EXTRACTED RECORDS Start Marker

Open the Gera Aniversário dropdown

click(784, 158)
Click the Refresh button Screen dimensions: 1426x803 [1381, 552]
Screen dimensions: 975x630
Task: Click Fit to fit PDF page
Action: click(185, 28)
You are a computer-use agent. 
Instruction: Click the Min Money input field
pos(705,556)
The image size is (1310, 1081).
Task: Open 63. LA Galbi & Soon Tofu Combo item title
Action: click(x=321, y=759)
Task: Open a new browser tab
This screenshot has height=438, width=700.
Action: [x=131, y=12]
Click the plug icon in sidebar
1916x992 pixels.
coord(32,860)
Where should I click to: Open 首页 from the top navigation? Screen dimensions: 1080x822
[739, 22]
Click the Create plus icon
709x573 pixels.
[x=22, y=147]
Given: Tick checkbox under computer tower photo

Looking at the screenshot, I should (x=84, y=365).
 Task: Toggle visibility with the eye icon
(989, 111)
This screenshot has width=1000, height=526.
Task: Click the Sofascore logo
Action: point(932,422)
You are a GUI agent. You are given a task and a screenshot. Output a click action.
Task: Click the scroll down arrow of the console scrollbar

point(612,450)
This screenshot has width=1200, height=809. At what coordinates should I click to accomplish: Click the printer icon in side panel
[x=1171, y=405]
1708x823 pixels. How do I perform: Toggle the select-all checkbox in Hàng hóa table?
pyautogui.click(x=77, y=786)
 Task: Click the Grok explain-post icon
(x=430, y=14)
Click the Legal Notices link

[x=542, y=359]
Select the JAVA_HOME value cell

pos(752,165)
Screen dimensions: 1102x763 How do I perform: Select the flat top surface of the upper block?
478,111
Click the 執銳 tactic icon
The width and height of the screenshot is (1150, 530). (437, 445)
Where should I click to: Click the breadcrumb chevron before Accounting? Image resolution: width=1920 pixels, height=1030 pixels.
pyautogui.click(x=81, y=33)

EXTRACTED RECORDS End Marker

WORK INSTRUCTION: Please copy exactly the lines from the first line of the records above through the line containing "You are a computer-use agent.", including both, and nothing more.

EXERCISE RESULT:
Open the Gera Aniversário dropdown

click(784, 158)
Click the Refresh button Screen dimensions: 1426x803 [1381, 552]
Screen dimensions: 975x630
Task: Click Fit to fit PDF page
Action: click(185, 28)
You are a computer-use agent. 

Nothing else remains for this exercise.